§ **Assignment**
Every line of the data below that holds the string "blue" needs to be reported.

§ **Source data**
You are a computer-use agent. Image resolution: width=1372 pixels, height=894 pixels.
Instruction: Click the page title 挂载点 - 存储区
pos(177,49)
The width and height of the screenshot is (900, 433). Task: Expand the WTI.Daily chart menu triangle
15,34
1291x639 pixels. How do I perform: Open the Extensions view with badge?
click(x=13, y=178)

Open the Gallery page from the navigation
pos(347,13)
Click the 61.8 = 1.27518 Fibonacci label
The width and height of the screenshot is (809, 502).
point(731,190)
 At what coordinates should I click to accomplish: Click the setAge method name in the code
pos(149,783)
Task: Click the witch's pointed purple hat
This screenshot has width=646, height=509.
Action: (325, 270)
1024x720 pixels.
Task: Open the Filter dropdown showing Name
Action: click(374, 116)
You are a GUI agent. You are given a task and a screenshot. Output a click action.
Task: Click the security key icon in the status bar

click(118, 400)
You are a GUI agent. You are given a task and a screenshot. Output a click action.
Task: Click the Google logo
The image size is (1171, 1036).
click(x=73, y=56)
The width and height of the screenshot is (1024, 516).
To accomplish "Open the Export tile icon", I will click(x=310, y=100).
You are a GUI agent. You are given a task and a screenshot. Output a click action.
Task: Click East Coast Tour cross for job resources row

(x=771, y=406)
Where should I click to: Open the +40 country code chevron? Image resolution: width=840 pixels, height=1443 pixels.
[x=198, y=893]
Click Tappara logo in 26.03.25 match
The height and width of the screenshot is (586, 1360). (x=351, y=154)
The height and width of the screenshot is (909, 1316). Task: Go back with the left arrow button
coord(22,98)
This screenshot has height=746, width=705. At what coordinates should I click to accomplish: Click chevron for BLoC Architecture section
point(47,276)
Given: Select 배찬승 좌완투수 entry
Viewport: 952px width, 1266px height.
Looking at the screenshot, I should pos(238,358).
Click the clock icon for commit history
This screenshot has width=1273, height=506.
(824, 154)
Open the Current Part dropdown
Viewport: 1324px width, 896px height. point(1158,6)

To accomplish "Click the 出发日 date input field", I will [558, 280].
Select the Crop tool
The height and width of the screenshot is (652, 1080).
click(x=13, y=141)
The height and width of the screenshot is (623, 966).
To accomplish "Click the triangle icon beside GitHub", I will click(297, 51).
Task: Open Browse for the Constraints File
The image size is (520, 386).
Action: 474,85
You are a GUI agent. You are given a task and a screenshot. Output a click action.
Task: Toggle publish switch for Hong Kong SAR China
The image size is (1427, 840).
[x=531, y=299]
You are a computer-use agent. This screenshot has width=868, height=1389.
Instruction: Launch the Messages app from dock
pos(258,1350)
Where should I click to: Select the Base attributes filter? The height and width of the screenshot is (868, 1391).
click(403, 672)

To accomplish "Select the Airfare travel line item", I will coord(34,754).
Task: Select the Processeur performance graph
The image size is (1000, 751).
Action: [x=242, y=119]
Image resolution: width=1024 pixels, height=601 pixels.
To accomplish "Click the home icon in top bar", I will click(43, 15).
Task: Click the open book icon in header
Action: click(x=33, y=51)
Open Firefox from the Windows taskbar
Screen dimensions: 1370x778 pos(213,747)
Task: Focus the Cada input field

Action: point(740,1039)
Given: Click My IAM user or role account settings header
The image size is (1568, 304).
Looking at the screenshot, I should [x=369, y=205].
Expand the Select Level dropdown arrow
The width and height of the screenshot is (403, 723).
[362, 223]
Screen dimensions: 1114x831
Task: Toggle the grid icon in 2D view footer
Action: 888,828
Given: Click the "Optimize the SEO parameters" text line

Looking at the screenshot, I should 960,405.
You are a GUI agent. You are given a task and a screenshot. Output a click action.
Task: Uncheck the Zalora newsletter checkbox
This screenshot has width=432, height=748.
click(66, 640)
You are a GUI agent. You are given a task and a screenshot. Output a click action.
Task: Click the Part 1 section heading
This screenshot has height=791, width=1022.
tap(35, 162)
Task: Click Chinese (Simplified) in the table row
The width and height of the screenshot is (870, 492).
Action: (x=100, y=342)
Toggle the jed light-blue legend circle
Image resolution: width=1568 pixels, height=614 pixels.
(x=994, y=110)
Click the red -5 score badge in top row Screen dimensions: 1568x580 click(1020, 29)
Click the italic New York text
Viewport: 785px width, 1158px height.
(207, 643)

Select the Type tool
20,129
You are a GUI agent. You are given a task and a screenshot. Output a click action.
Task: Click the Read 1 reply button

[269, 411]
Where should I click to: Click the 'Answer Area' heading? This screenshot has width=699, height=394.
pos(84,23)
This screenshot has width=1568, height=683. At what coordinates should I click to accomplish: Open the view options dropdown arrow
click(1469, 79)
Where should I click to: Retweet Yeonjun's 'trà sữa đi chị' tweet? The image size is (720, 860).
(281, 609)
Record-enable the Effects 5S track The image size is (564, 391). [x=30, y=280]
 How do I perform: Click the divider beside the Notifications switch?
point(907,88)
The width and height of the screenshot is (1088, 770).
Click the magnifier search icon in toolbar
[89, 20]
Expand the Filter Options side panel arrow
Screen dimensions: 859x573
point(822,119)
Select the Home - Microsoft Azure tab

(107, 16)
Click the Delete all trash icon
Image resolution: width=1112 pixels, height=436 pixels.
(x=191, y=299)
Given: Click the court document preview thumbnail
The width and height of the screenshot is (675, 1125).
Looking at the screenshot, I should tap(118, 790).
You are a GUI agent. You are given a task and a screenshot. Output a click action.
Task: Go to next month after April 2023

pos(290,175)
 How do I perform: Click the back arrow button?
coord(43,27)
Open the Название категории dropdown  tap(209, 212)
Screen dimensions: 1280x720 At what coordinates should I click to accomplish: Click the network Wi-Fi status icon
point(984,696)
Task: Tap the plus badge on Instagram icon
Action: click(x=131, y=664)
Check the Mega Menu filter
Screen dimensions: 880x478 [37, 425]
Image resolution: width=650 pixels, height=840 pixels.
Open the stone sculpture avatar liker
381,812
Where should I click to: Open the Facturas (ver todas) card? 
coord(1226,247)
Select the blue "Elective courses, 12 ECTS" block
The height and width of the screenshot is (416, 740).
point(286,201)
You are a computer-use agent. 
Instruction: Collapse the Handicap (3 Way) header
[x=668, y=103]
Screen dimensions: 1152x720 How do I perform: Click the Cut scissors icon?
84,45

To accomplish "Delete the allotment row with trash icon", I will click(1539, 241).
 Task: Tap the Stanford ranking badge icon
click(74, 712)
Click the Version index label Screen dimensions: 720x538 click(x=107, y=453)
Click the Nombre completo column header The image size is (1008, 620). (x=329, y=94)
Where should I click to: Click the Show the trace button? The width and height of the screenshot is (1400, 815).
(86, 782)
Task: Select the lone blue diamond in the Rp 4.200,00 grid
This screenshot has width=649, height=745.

§ **Answer box**
Toggle the jed light-blue legend circle
Select the blue "Elective courses, 12 ECTS" block
Task: Select the lone blue diamond in the Rp 4.200,00 grid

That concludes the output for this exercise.